Era tal la el aparente infortunio de aquella pastor alemán, que Julia decidió llamarla Lola, en honor a la famosa telenovela de los años 80 llamada Lola calamidades. Lloraba al alimentar a sus cachorros cuando comenzaron a dentar pero no los quitaba de sus pezones. Si ellos lloraban, ella lloraba también. Siempre estaré agradecido con la médica veterinaria Catalina Yepes, que amablemente se ofreció a ir a revisar a Lola y sus cachorros para darme las recomendaciones pertinentes sobre el cuidado, las vacunas y la alimentación de mi nueva manada.

Comencé a buscarle hogar a los hijos de Lola, colocando afiches en las tiendas agropecuarias y las clínicas veterinarias de Llanogrande y publicando imágenes en Facebook. A diferencia de lo que sucede con los perros adultos, con los cachorros no tardé más de quince días en lograrlo. A Julia se le salían las lágrimas mientras distraíamos a Lola para dar en adopción algún cachorro, pues Lola luego se percataba de su ausencia. No olvido la exhaustiva inspección de Lola a mi carro, luego de que me llevé a una de las cachorras para entregarla en Medellín. Repitió el procedimiento durante varios días.

Cuando llegaba los jueves en la tarde, Lola me estaba recibía con un grito de emoción y cuando nos íbamos los domingos en la tarde, había que encerrarla en el garaje para que no saliera detrás. De hecho un par de veces, ya llegando al peaje de la variante del aeropuerto, ubicado a cerca de 20 kilómetros de Sajonia, debimos regresar porque Jaime nos avisaba que Lola se había volado del garaje y estaba corriendo como loca por la carretera rumbo a Medellín.

Las cosas no iban bien con mi querida Julia, de modo que comencé a pasar más tiempo en la finca, desde donde podía trabajar, y tomar un poco de distancia para reflexionar. Allí también vivía con Manolo, un perro que habíamos recogido en Carlos E. Restrepo y Paco, un labrador colimocho que vivía en un depósito de máquinas cerca a la vía principal y que iba por las noches a dormir y a robarse la comida de Lola y los cachorros.

Lola aprendió a subir escalas, pues no sabía. El primer día que la subí al segundo piso de la finca, saltó por el balcón.
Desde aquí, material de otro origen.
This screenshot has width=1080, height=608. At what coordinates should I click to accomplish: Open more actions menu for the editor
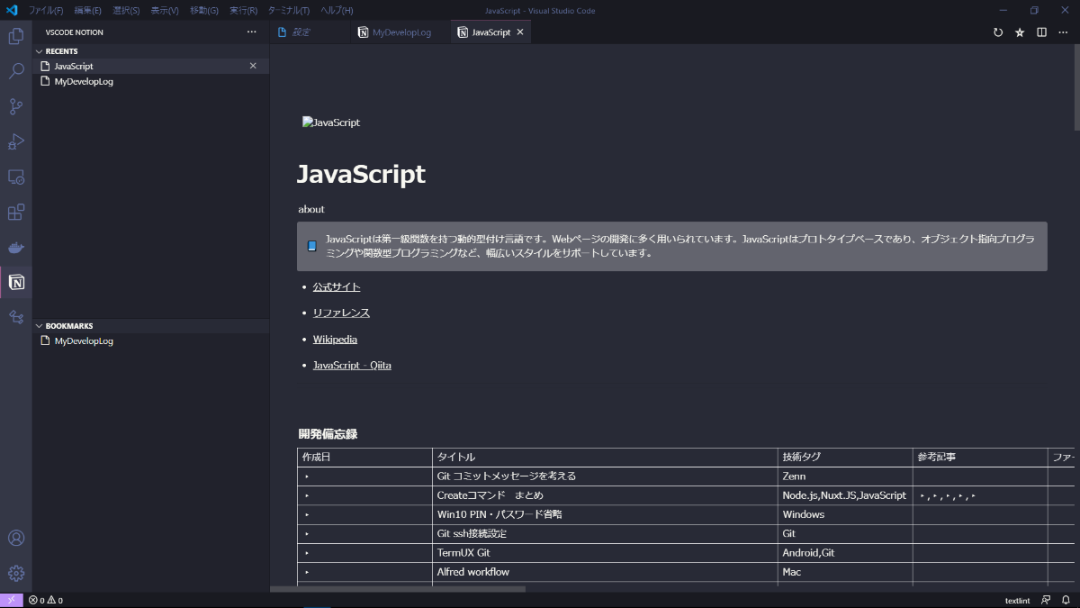point(1063,32)
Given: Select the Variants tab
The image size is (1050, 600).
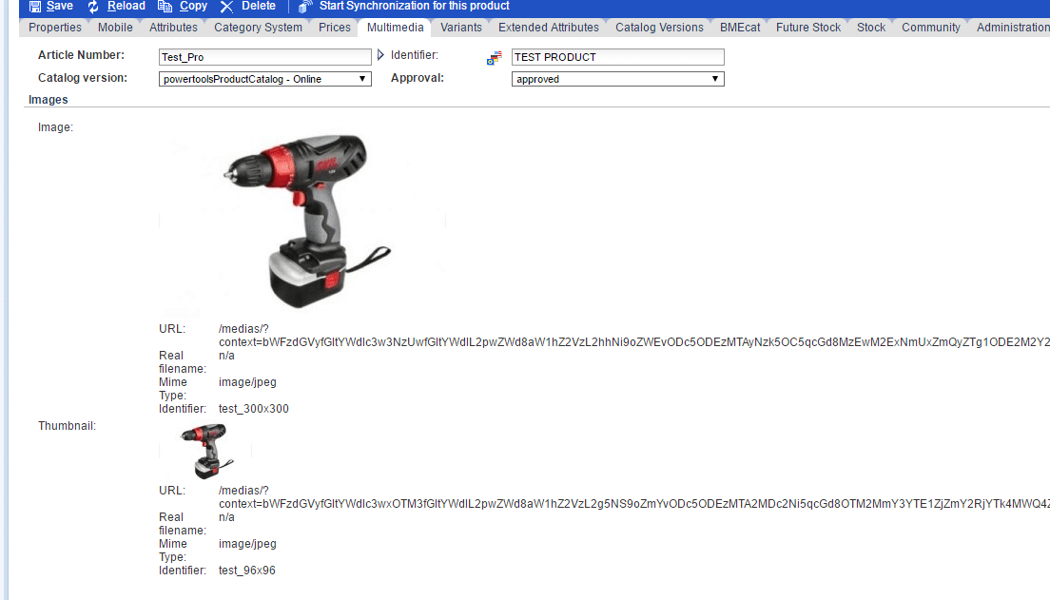Looking at the screenshot, I should click(461, 28).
Creí que se había lastimado pero su agilidad era a toda prueba. En las mañanas hacíamos clases de adiestramiento con galletas. Manolo no lograba asociar el estímulo con la conducta y Paco y Lola se preguntaban porque el Homo sapiens era tan torpe para entregarlo. Sin embargo los dos últimos aprendieron a condicionarme para darles galletas cuando uso los comandos sit y plas.

Cuando finalmente Julia y yo nos divorciamos. Debí entregar la finca pues no tenía como pagar el arriendo y la cuota del banco del apartamento en Carlos E. Decidí llevarme a Lola conmigo, Julia se llevó a Manolo y hablé con el nuevo inquilino de la finca, que montaría un criadero de perros, para que se quedara con Paco, que disfrutaba enormemente nadando en el riachuelo que pasaba cerca, y con el compromiso de que yo lo sostendría económicamente mientras aparecía algún adoptante. Así fue durante dos semanas durante las que regresé por algunos enseres y siempre encontraba algún cachorro del criadero, muerto por moquillo.

Por obvias razones Paco ahora también vive conmigo pero esa es otra historia, la historia de Paco, el abuelo de la manada.